Material.
● ● ●

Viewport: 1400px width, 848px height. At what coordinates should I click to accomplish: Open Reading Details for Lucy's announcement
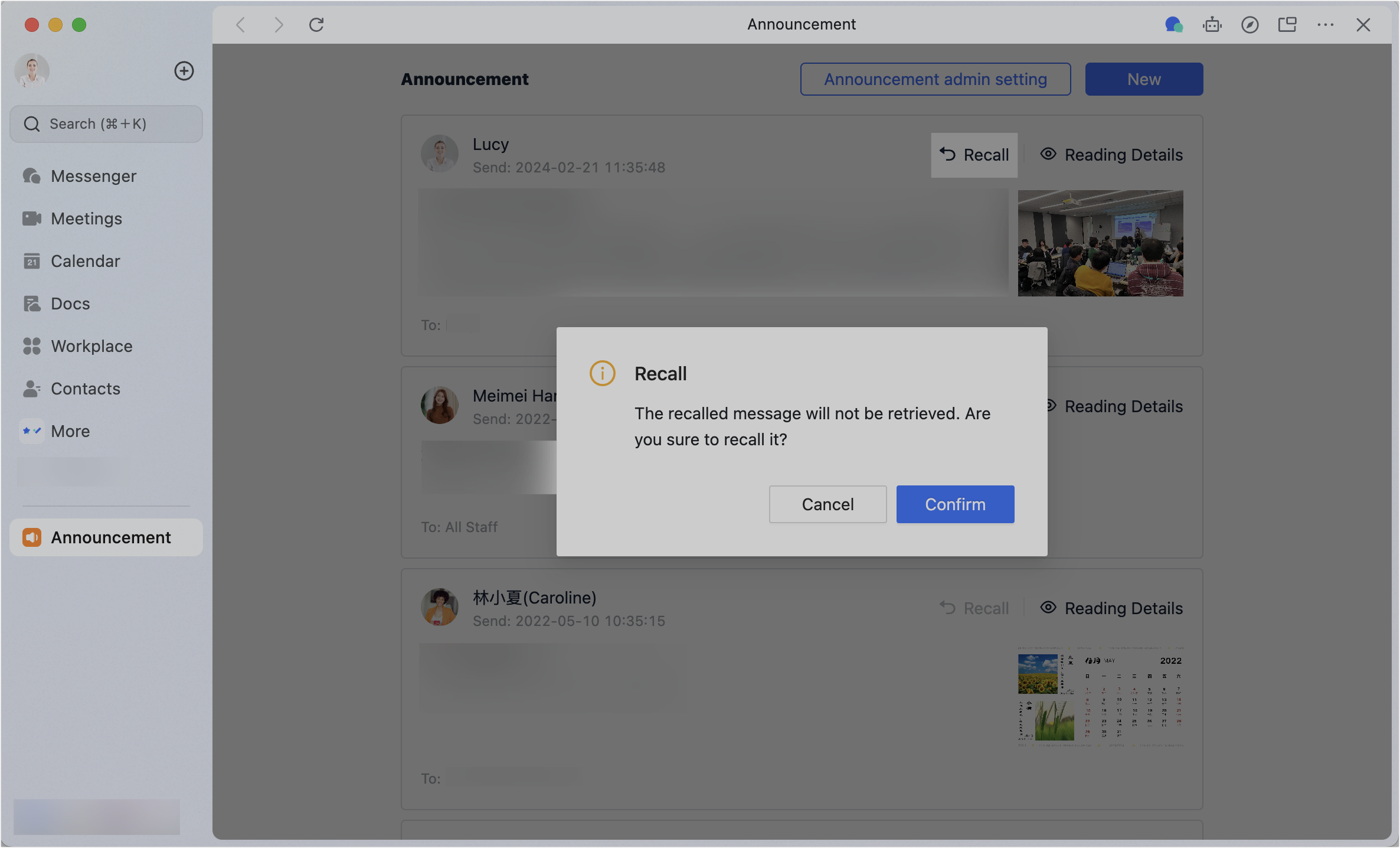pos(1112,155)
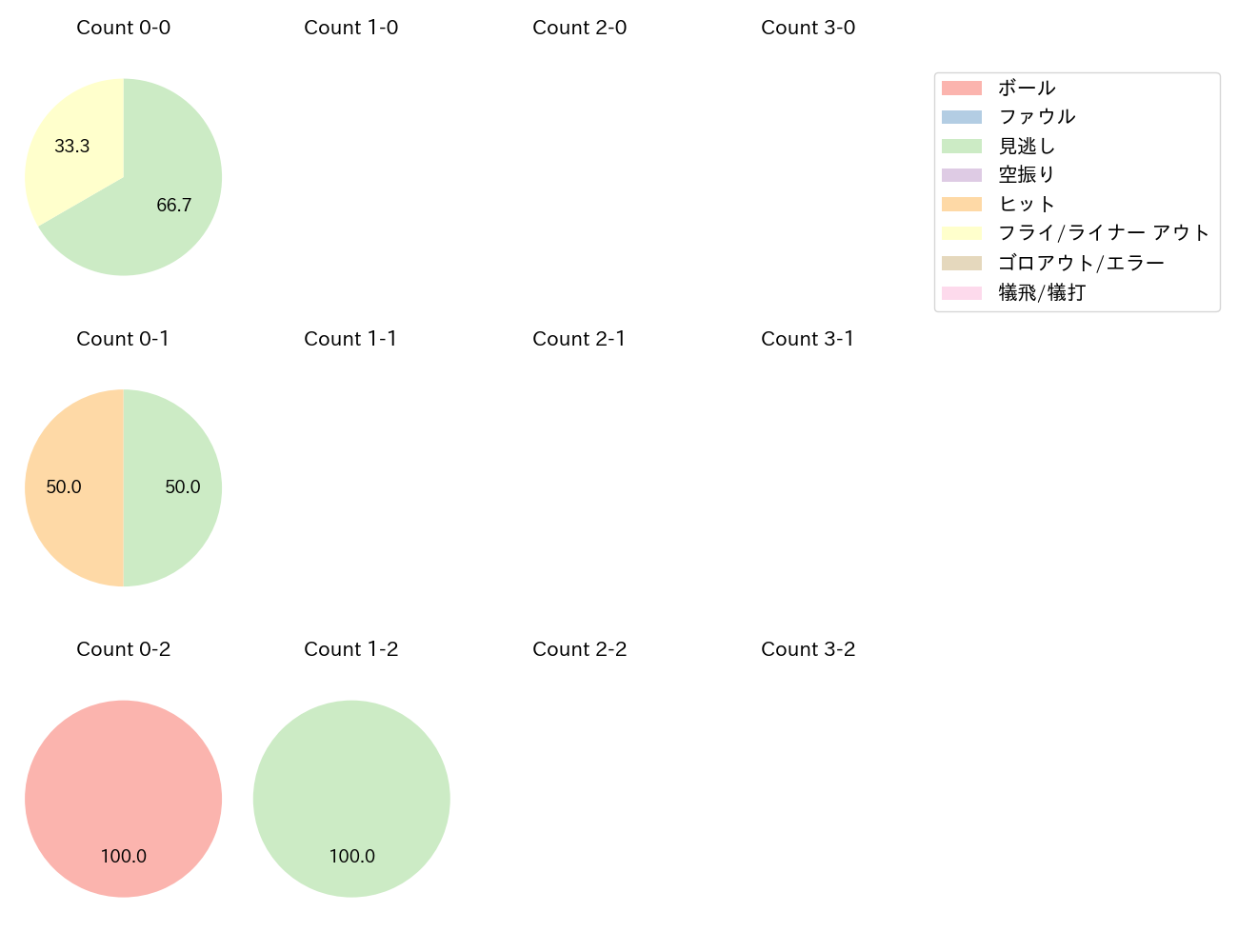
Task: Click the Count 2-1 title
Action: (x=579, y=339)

● ● ●

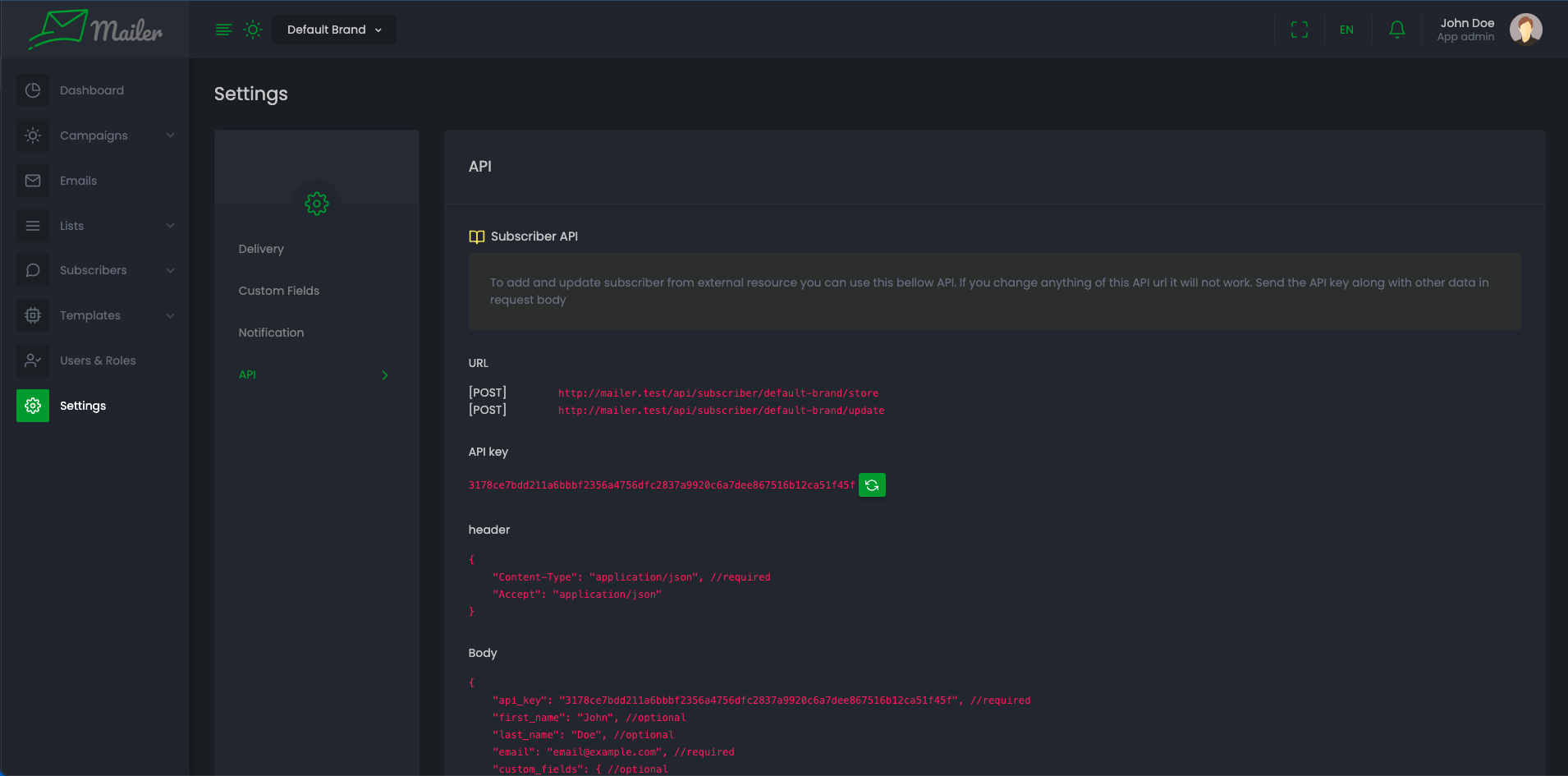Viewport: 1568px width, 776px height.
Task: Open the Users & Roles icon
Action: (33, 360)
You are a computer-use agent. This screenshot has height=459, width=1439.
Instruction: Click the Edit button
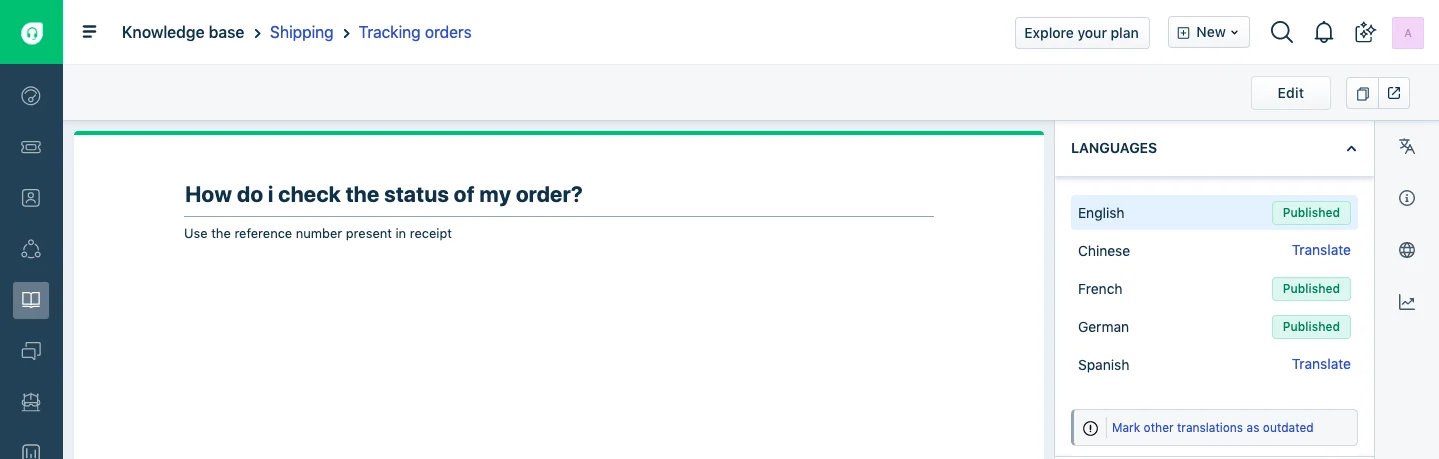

● ● ●

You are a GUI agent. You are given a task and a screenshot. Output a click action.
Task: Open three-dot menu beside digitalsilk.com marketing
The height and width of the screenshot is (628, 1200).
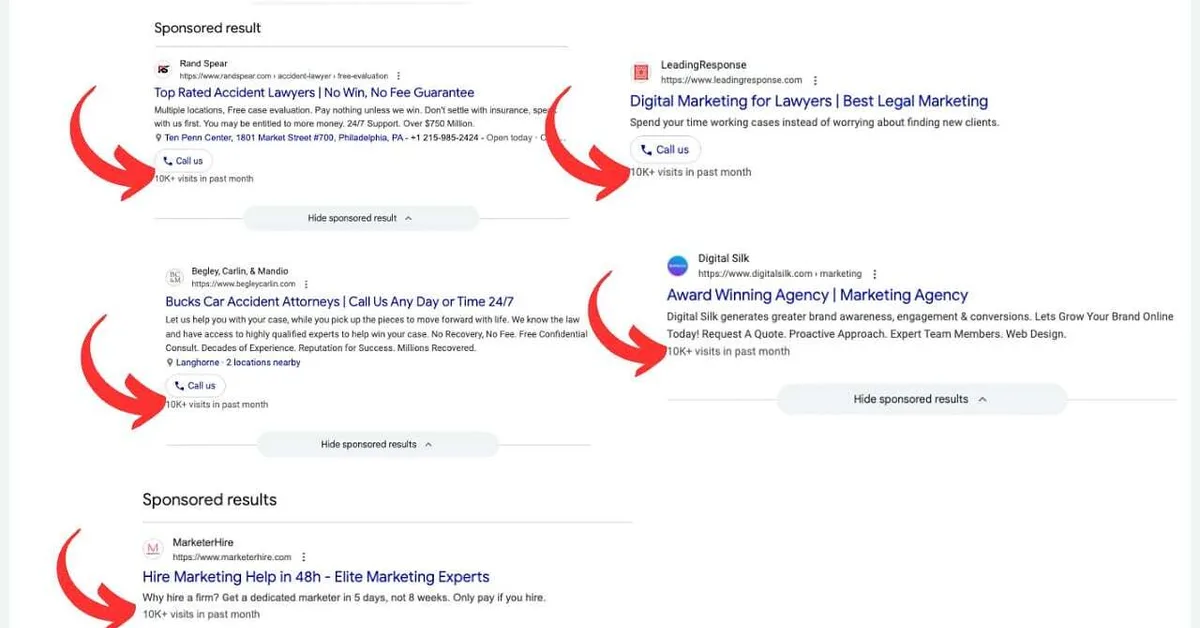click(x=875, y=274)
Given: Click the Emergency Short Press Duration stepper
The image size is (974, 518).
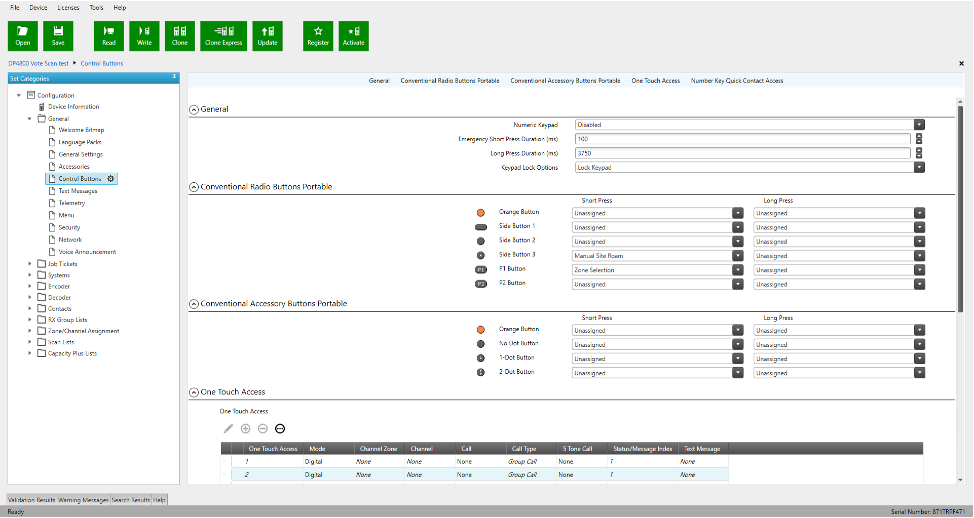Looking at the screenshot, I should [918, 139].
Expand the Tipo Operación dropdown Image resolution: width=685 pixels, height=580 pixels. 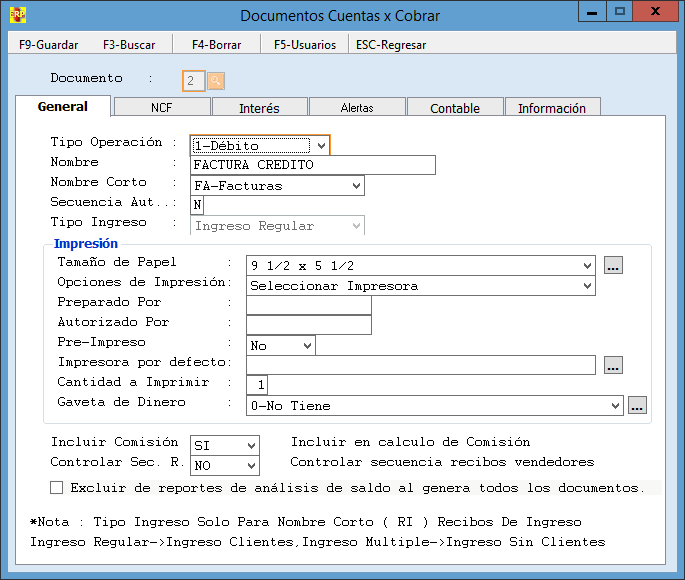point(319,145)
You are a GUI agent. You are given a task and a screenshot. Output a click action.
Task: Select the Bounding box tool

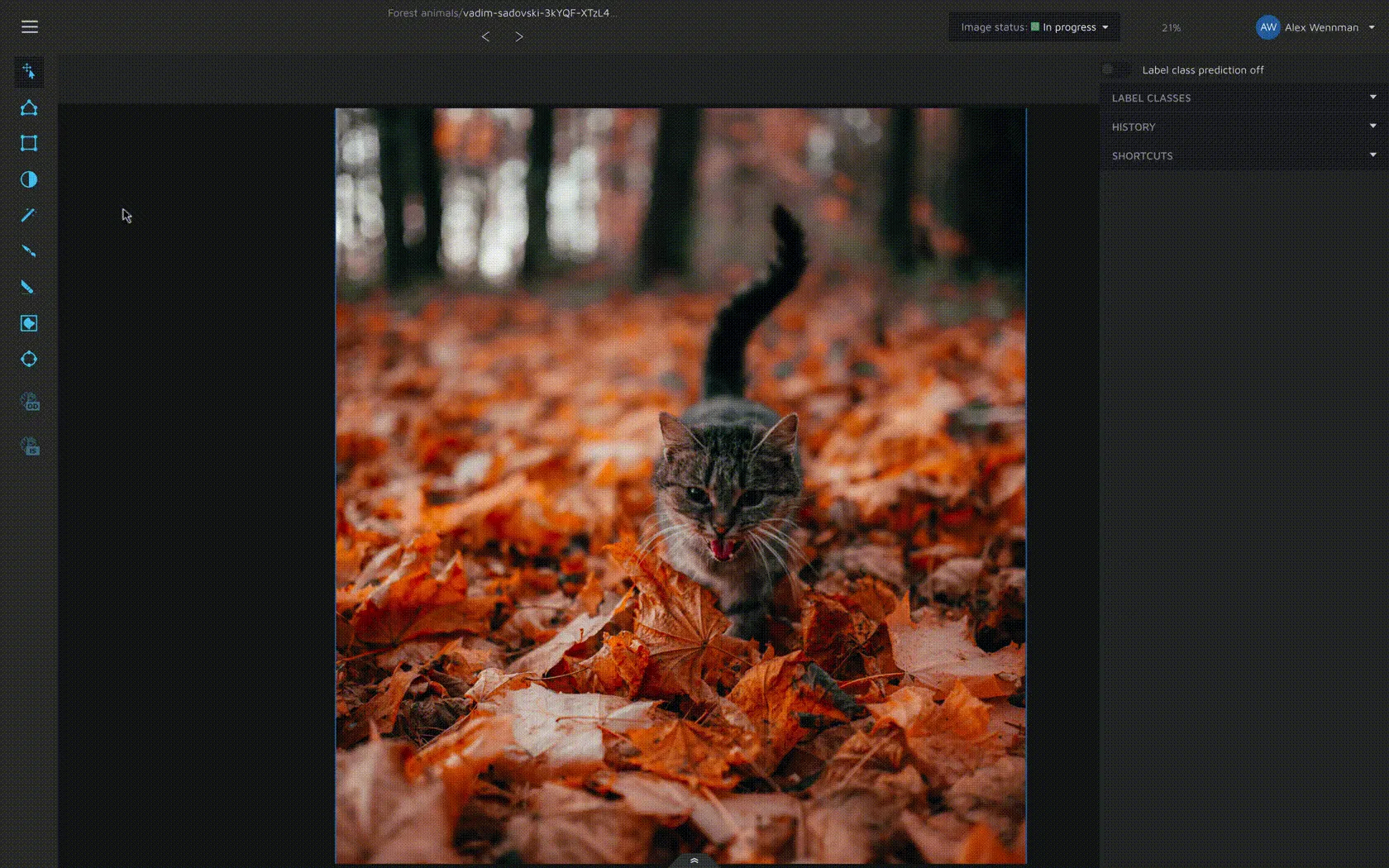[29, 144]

● ● ●

Could you print everything from the line containing "Viewport: 1568px width, 776px height." down to the line containing "Instruction: Click the Edit button", both included, leaving the pictures out?

Viewport: 1568px width, 776px height.
Task: Open the Users & Roles icon
Action: (33, 360)
You are a computer-use agent. This screenshot has height=459, width=1439.
Instruction: Click the Edit button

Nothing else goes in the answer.